— Given records —
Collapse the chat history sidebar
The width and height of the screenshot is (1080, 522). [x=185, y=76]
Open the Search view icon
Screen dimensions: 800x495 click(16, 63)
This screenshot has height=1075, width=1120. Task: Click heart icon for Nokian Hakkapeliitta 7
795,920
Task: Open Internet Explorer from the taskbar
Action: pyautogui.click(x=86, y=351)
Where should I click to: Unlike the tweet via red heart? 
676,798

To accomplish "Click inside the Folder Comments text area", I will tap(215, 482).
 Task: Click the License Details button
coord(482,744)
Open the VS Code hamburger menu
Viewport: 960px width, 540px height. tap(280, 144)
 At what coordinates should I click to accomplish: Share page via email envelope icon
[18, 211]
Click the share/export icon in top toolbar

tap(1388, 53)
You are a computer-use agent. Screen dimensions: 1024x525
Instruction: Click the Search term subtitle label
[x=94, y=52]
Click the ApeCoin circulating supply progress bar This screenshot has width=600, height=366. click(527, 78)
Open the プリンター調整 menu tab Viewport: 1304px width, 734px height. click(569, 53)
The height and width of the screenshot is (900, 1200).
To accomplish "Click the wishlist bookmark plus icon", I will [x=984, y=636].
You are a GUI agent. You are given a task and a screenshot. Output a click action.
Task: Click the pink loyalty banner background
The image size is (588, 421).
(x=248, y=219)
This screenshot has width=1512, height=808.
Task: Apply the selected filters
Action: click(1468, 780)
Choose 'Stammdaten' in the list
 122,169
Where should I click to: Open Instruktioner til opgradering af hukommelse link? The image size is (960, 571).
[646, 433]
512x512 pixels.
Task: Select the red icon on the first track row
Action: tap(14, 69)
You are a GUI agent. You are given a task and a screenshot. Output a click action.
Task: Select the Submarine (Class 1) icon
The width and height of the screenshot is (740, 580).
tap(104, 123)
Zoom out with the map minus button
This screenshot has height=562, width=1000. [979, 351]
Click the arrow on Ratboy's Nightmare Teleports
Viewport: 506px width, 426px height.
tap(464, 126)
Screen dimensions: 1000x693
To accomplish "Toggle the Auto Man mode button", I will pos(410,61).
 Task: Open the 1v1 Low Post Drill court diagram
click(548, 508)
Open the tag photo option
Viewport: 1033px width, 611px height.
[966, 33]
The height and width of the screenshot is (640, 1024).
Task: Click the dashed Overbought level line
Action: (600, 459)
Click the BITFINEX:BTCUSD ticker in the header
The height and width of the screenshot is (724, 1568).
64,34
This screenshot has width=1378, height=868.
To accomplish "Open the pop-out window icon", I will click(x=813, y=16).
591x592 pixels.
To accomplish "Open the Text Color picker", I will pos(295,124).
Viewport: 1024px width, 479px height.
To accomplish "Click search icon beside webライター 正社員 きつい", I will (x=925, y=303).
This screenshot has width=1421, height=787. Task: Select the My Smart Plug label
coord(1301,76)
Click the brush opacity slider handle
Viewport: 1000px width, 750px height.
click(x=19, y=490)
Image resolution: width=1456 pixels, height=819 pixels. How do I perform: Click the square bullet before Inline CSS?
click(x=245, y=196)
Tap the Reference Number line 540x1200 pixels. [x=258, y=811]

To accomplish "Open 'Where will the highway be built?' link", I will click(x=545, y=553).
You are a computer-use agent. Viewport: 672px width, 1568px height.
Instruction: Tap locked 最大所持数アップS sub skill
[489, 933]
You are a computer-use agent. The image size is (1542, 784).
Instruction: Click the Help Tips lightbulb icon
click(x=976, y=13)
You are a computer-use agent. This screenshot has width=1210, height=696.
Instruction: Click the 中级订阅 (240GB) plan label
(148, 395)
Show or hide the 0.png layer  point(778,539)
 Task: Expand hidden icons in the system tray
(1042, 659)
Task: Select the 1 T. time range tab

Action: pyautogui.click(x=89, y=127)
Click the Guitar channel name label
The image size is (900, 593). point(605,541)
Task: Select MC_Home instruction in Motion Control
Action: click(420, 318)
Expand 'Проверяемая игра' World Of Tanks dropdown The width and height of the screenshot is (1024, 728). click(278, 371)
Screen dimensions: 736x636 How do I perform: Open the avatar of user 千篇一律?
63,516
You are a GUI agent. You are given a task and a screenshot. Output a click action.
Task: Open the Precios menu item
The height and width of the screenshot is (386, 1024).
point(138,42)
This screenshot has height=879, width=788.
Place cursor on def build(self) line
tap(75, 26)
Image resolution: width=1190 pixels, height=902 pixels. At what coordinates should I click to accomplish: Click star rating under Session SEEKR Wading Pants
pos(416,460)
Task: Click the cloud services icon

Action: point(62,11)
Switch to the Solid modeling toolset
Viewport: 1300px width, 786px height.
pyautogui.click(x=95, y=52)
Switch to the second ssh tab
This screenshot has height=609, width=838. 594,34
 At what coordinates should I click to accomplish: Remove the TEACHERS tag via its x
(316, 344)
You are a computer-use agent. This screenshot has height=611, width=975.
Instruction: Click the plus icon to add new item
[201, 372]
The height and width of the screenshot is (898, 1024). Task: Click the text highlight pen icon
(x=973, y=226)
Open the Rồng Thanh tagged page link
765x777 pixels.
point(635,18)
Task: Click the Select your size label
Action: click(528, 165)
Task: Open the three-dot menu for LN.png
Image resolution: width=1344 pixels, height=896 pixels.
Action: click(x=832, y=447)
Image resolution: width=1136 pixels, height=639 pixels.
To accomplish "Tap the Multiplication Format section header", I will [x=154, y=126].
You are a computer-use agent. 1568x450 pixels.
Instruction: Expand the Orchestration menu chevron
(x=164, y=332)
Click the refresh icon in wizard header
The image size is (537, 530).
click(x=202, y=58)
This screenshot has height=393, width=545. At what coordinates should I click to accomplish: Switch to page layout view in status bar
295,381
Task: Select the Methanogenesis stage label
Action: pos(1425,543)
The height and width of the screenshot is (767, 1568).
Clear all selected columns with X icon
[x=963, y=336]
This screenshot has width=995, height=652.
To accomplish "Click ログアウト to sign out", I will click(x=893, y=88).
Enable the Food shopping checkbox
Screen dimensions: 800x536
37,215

— About this exercise —
Would you set down every record again, exactly as it appears above?

— Exercise response —
Collapse the chat history sidebar
The width and height of the screenshot is (1080, 522). [x=185, y=76]
Open the Search view icon
Screen dimensions: 800x495 click(16, 63)
This screenshot has height=1075, width=1120. Task: Click heart icon for Nokian Hakkapeliitta 7
795,920
Task: Open Internet Explorer from the taskbar
Action: pyautogui.click(x=86, y=351)
Where should I click to: Unlike the tweet via red heart? 
676,798

To accomplish "Click inside the Folder Comments text area", I will tap(215, 482).
 Task: Click the License Details button
coord(482,744)
Open the VS Code hamburger menu
Viewport: 960px width, 540px height. tap(280, 144)
 At what coordinates should I click to accomplish: Share page via email envelope icon
[18, 211]
Click the share/export icon in top toolbar

tap(1388, 53)
You are a computer-use agent. Screen dimensions: 1024x525
Instruction: Click the Search term subtitle label
[x=94, y=52]
Click the ApeCoin circulating supply progress bar This screenshot has width=600, height=366. click(527, 78)
Open the プリンター調整 menu tab Viewport: 1304px width, 734px height. click(569, 53)
The height and width of the screenshot is (900, 1200).
To accomplish "Click the wishlist bookmark plus icon", I will [x=984, y=636].
You are a GUI agent. You are given a task and a screenshot. Output a click action.
Task: Click the pink loyalty banner background
The image size is (588, 421).
(x=248, y=219)
This screenshot has width=1512, height=808.
Task: Apply the selected filters
Action: click(1468, 780)
Choose 'Stammdaten' in the list
 122,169
Where should I click to: Open Instruktioner til opgradering af hukommelse link? The image size is (960, 571).
[646, 433]
512x512 pixels.
Task: Select the red icon on the first track row
Action: tap(14, 69)
You are a GUI agent. You are given a task and a screenshot. Output a click action.
Task: Select the Submarine (Class 1) icon
The width and height of the screenshot is (740, 580).
tap(104, 123)
Zoom out with the map minus button
This screenshot has height=562, width=1000. [979, 351]
Click the arrow on Ratboy's Nightmare Teleports
Viewport: 506px width, 426px height.
tap(464, 126)
Screen dimensions: 1000x693
To accomplish "Toggle the Auto Man mode button", I will pos(410,61).
 Task: Open the 1v1 Low Post Drill court diagram
click(548, 508)
Open the tag photo option
Viewport: 1033px width, 611px height.
[966, 33]
The height and width of the screenshot is (640, 1024).
Task: Click the dashed Overbought level line
Action: (600, 459)
Click the BITFINEX:BTCUSD ticker in the header
The height and width of the screenshot is (724, 1568).
64,34
This screenshot has width=1378, height=868.
To accomplish "Open the pop-out window icon", I will click(x=813, y=16).
591x592 pixels.
To accomplish "Open the Text Color picker", I will pos(295,124).
Viewport: 1024px width, 479px height.
To accomplish "Click search icon beside webライター 正社員 きつい", I will (x=925, y=303).
This screenshot has width=1421, height=787. Task: Select the My Smart Plug label
coord(1301,76)
Click the brush opacity slider handle
Viewport: 1000px width, 750px height.
click(x=19, y=490)
Image resolution: width=1456 pixels, height=819 pixels. How do I perform: Click the square bullet before Inline CSS?
click(x=245, y=196)
Tap the Reference Number line 540x1200 pixels. [x=258, y=811]

To accomplish "Open 'Where will the highway be built?' link", I will click(x=545, y=553).
You are a computer-use agent. Viewport: 672px width, 1568px height.
Instruction: Tap locked 最大所持数アップS sub skill
[489, 933]
You are a computer-use agent. The image size is (1542, 784).
Instruction: Click the Help Tips lightbulb icon
click(x=976, y=13)
You are a computer-use agent. This screenshot has width=1210, height=696.
Instruction: Click the 中级订阅 (240GB) plan label
(148, 395)
Show or hide the 0.png layer  point(778,539)
 Task: Expand hidden icons in the system tray
(1042, 659)
Task: Select the 1 T. time range tab

Action: pyautogui.click(x=89, y=127)
Click the Guitar channel name label
The image size is (900, 593). point(605,541)
Task: Select MC_Home instruction in Motion Control
Action: click(420, 318)
Expand 'Проверяемая игра' World Of Tanks dropdown The width and height of the screenshot is (1024, 728). click(278, 371)
Screen dimensions: 736x636 How do I perform: Open the avatar of user 千篇一律?
63,516
You are a GUI agent. You are given a task and a screenshot. Output a click action.
Task: Open the Precios menu item
The height and width of the screenshot is (386, 1024).
point(138,42)
This screenshot has height=879, width=788.
Place cursor on def build(self) line
tap(75, 26)
Image resolution: width=1190 pixels, height=902 pixels. At what coordinates should I click to accomplish: Click star rating under Session SEEKR Wading Pants
pos(416,460)
Task: Click the cloud services icon

Action: point(62,11)
Switch to the Solid modeling toolset
Viewport: 1300px width, 786px height.
pyautogui.click(x=95, y=52)
Switch to the second ssh tab
This screenshot has height=609, width=838. 594,34
 At what coordinates should I click to accomplish: Remove the TEACHERS tag via its x
(316, 344)
You are a computer-use agent. This screenshot has height=611, width=975.
Instruction: Click the plus icon to add new item
[201, 372]
The height and width of the screenshot is (898, 1024). Task: Click the text highlight pen icon
(x=973, y=226)
Open the Rồng Thanh tagged page link
765x777 pixels.
point(635,18)
Task: Click the Select your size label
Action: click(528, 165)
Task: Open the three-dot menu for LN.png
Image resolution: width=1344 pixels, height=896 pixels.
Action: click(x=832, y=447)
Image resolution: width=1136 pixels, height=639 pixels.
To accomplish "Tap the Multiplication Format section header", I will [x=154, y=126].
You are a computer-use agent. 1568x450 pixels.
Instruction: Expand the Orchestration menu chevron
(x=164, y=332)
Click the refresh icon in wizard header
The image size is (537, 530).
click(x=202, y=58)
This screenshot has height=393, width=545. At what coordinates should I click to accomplish: Switch to page layout view in status bar
295,381
Task: Select the Methanogenesis stage label
Action: pos(1425,543)
The height and width of the screenshot is (767, 1568).
Clear all selected columns with X icon
[x=963, y=336]
This screenshot has width=995, height=652.
To accomplish "Click ログアウト to sign out", I will click(x=893, y=88).
Enable the Food shopping checkbox
Screen dimensions: 800x536
37,215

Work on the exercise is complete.